Stated problem -> Arrange the lines of the records below as a Markdown table with the columns Row and Text, running from the line that contains "This screenshot has height=515, width=704." up to and including the line that contains "click(319, 265)". Number each row, omit blank lines, and leave the pictures out.

Entries ->
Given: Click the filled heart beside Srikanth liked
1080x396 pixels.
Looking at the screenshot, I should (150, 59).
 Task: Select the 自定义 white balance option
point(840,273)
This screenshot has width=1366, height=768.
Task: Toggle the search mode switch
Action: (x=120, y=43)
==
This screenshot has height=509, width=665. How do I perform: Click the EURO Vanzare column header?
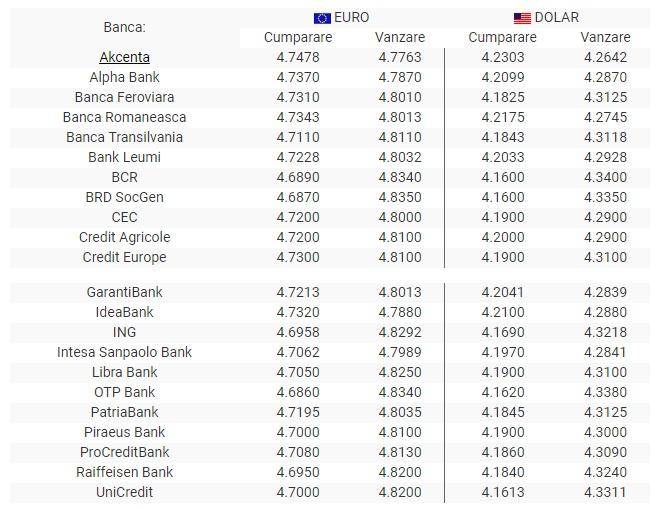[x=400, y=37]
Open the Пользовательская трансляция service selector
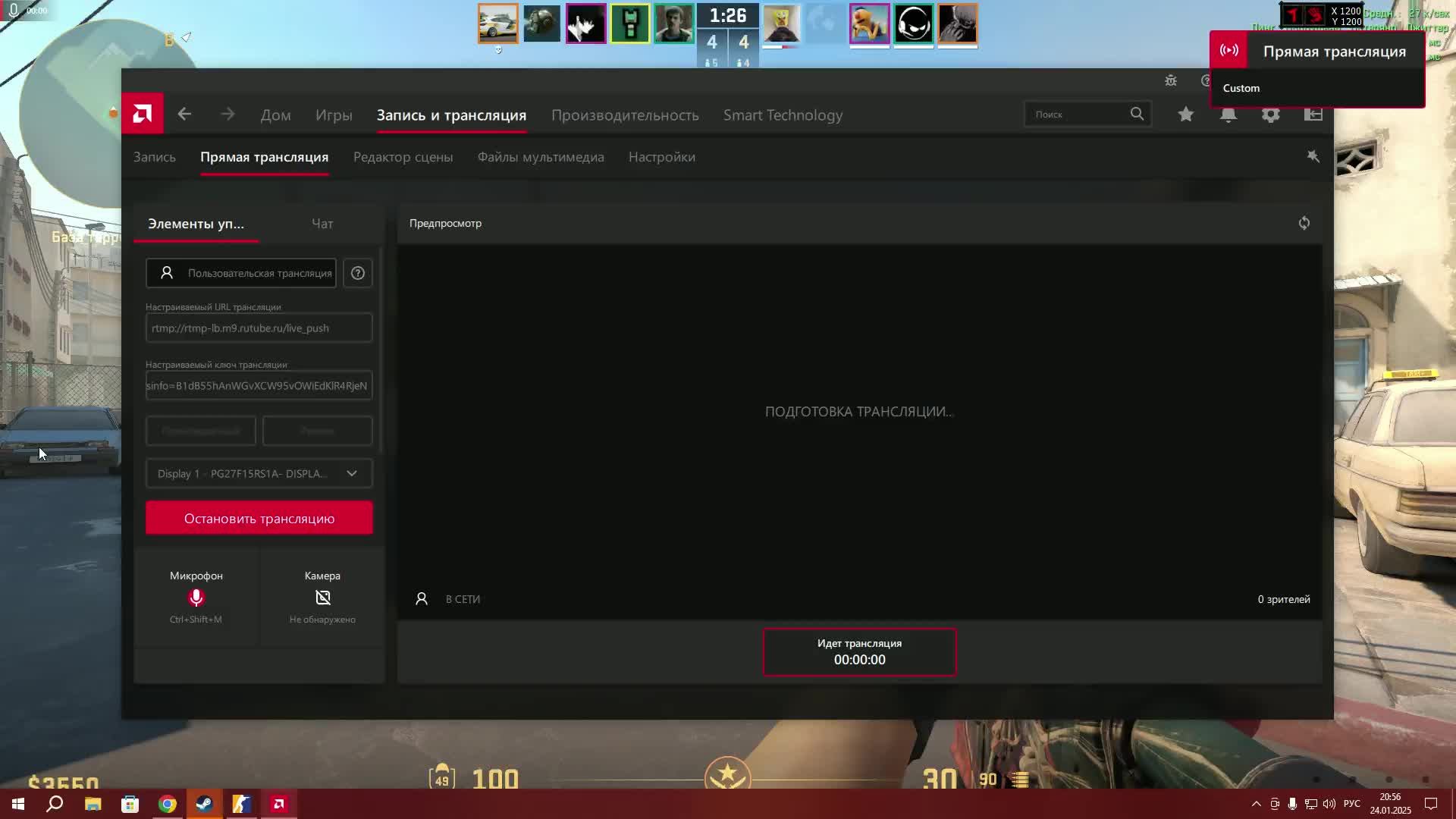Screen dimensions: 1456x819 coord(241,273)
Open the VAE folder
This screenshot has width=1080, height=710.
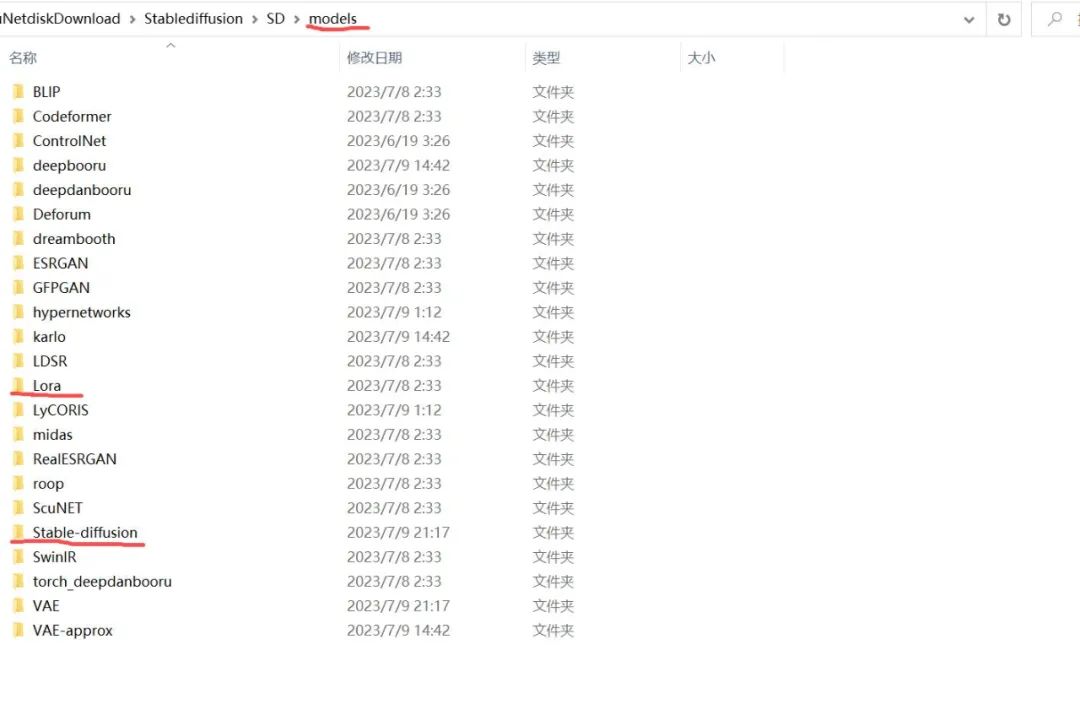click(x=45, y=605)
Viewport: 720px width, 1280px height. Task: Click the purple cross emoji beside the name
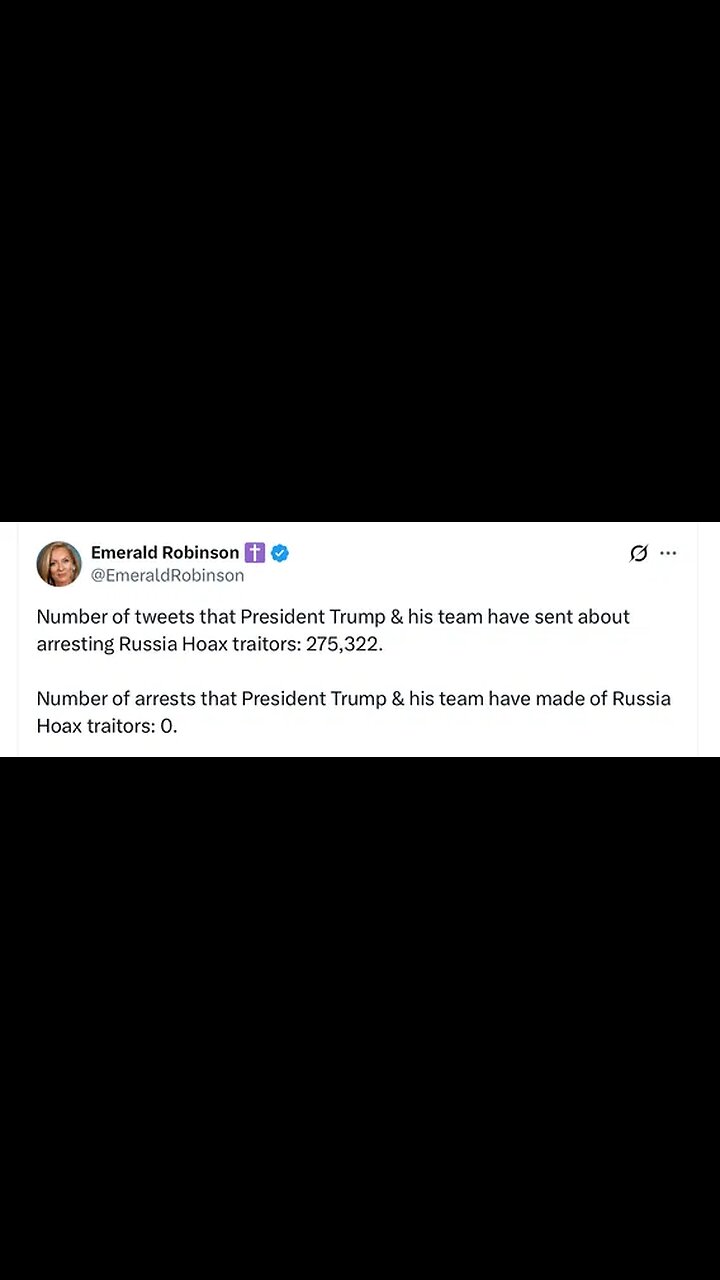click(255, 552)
==
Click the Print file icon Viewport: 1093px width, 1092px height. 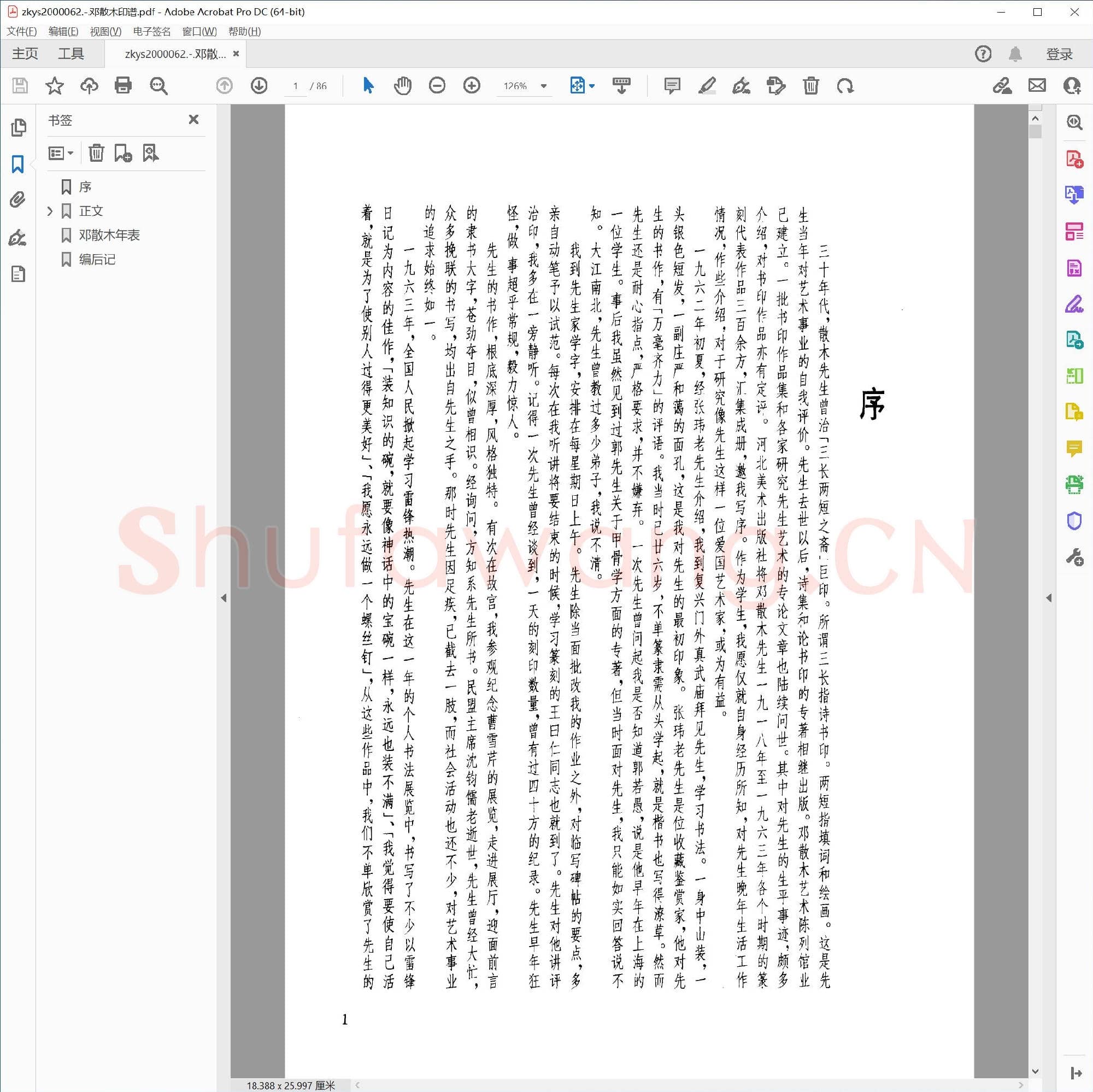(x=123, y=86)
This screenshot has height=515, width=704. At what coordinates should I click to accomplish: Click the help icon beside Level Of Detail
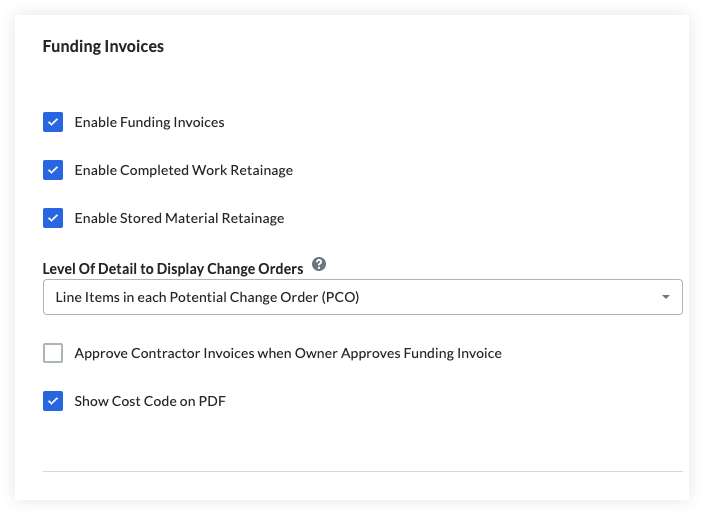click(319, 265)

Worked solution ->
| Row | Text |
|---|---|
| 1 | This screenshot has height=515, width=704. At what coordinates should I click to accomplish: Click the help icon beside Level Of Detail |
| 2 | click(319, 265) |